What to work on:
1. From the interview with Alfredo Arias, quote the passage from "Elegance is innate." to "conception of fashion?".
2. Answer these questions about the interview with Alfredo Arias:
(a) In what year was Arias born?
(b) In what city has he lived since emigrating?
(c) According to Arias, what does fashion mainly express as a language?
3. Continue the interview with Alfredo Arias past its final sentence.

** Opening Document section block **

Donatien Grau meets Alfredo Arias, one of the world’s most celebrated theatre directors to talk intellectuality and theatricality in fashion

Alfredo Arias is one of the world’s most celebrated theatre directors. Born in Argentina in 1944, he emigrated in the 1960s and has lived in Paris since then. Founder of the legendary TSE company in Buenos Aires, he had collaborated with some of the leading actresses of his time, including Isabelle Adjani and Arielle Dombasle, and worked for such institutions as the Comédie-Française, the Teatro alla Scala in Milan, Teatro Colón in Buenos Aires.

How would you connect fashion to elegance?
Elegance is innate. It is not something you can buy at a store like a trendy piece of clothing. It is not transferrable. In a sense, it is a genetic: the transmission it requires has to do with a vision of the world. I have always thought that elegance had to do with grief: the moment when people are in grief, that’s when they have the most dignity. That uncluttered image of a person, that’s the most elegant moment in life.

What is the role of history and art history in your conception of fashion?
Fashion is part of art history. It cannot be judged at the time when it’s experienced. We live in a constant mess. The passing time enables us to judge what is the fashion of an era, and it would be impossible to define today what today’s fashion is. In some time, with the interaction of cinema, painting, music, we will be able to do that work.

Would you describe fashion as a language and a discourse, as Barthes did it?
Certainly. Fashion is a discourse that is part of society. I mean fashion in a large sense – a discourse that includes all ways for society to dress up. At that point, it is a language, and it mainly expresses disarray and crisis.

The word "intellectual" was coined in a time of great political distress. Does fashion have a political role? And in which way?

** Closing Document section block **
** Opening Dataset entries block **

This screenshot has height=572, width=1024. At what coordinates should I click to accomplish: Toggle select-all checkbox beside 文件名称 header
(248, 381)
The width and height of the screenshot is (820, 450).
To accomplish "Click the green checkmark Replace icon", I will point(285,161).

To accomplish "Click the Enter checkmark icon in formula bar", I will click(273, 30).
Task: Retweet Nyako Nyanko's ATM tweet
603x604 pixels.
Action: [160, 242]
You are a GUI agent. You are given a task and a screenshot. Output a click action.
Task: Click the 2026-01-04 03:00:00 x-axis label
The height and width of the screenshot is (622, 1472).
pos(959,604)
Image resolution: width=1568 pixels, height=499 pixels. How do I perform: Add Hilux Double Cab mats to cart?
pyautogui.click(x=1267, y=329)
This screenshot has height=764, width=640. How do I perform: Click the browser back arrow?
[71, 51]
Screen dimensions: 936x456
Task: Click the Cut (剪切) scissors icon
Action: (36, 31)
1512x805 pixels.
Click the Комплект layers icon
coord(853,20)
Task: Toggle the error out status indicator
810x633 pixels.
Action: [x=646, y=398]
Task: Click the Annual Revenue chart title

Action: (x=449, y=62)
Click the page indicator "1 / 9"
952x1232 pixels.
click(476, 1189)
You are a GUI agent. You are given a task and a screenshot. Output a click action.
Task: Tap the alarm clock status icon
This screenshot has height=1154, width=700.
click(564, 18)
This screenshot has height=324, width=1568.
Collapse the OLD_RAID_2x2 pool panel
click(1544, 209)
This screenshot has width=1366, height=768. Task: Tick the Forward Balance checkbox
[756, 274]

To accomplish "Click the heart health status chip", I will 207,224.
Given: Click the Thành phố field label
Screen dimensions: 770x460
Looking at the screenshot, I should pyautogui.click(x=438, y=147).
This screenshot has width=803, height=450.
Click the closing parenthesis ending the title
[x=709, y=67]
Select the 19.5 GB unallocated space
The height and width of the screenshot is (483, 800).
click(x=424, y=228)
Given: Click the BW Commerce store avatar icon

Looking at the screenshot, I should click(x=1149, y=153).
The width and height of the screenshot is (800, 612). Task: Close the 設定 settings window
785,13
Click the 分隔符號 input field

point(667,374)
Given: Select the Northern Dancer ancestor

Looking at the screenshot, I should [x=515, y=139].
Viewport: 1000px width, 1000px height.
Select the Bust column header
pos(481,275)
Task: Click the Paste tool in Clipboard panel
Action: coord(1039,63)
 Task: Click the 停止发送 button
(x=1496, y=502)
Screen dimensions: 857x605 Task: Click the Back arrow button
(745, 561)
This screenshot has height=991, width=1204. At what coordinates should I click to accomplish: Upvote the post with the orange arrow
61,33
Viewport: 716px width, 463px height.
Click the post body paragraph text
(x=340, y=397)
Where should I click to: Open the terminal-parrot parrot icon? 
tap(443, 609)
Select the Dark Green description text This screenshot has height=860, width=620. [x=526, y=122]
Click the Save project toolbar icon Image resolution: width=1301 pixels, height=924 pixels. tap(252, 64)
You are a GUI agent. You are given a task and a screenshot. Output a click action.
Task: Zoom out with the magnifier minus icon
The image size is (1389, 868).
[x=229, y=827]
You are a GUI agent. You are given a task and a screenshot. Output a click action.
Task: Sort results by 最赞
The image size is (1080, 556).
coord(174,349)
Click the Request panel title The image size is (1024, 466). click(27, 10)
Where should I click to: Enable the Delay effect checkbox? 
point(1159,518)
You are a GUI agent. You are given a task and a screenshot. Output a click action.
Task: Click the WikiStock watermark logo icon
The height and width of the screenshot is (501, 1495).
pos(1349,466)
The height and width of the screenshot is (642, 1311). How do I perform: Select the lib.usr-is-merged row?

** Closing Dataset entries block **

Answers for this exercise:
1.
Elegance is innate. It is not something you can buy at a store like a trendy piece of clothing. It is not transferrable. In a sense, it is a genetic: the transmission it requires has to do with a vision of the world. I have always thought that elegance had to do with grief: the moment when people are in grief, that’s when they have the most dignity. That uncluttered image of a person, that’s the most elegant moment in life.

What is the role of history and art history in your conception of fashion?

2.
(a) 1944
(b) Paris
(c) Disarray and crisis

3.
Fashion is political, as it is the expression of political issues. In the suburbs of great cities, there is a language of fashion, of music, of clothing, that is currently being created. And it expresses the main problems related to marginalisation. And that is political.

"Elegance is innate – it is not something you can buy at a store like a trendy piece of clothing"

How would you relate the concept of "fashion" to the one of "style"?
Style does not lie only in fashion design. It is a sort of intuition in order to be part of society.

What does fashion have to do with intellectuality?
There’s a common confusion: fashion is not only the work of designers; it’s the daily work of normal people; it’s a language that people use to identify themselves, at a certain economic, social and political moment. It’s a common elaboration. If you only seek to intellectualize the designers’ work, you end up with rather useless pieces of thought.

You are a stage and a stage director, renowned for performing hypertheatricality in theatre. What is the part of theatricality in fashion?
I don’t see theatricality, as it is commonly seen, as having in role in the kind of fashion I am interested in. Of course, you can see it in fashion at large: in music, for instance. But when a designer wants to do theatrical, I am very rarely interested.

Your stage work is based on very strong individual figures. How would you relate fashion and individuality?
It’s freedom. The issue is not to be dressed by this or that designer. It is about finding your identity, about presenting yourself in the world, which is the key to individuality. Nobody can grant individuality. Fashion is not about people being dressed in this or that brand. It is about people being themselves.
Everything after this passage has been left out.